What you will do — In the entries that follow, which lines hold the string "Identify"? List them.

[Opening Source information section]

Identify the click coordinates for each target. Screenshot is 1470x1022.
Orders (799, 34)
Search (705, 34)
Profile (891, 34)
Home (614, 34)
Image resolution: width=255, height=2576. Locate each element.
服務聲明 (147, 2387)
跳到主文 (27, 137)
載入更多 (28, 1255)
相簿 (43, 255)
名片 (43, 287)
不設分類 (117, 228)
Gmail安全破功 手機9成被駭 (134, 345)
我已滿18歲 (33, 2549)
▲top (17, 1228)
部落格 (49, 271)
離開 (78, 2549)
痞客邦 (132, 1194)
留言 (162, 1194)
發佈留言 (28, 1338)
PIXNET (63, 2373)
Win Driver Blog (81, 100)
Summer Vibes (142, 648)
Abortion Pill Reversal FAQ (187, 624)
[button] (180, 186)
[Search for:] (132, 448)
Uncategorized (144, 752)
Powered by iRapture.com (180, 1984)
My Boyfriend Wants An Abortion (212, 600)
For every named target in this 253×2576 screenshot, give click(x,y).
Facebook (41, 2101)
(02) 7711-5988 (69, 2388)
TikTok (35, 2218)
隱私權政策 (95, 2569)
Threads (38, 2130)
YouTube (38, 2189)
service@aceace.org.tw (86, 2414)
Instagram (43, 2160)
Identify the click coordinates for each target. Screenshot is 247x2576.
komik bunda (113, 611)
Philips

[Closing Source information section]

Response below —
Identify the click coordinates for each target. Screenshot is 1470x1022.
Identify the click coordinates for each target. Screenshot is 247x2576.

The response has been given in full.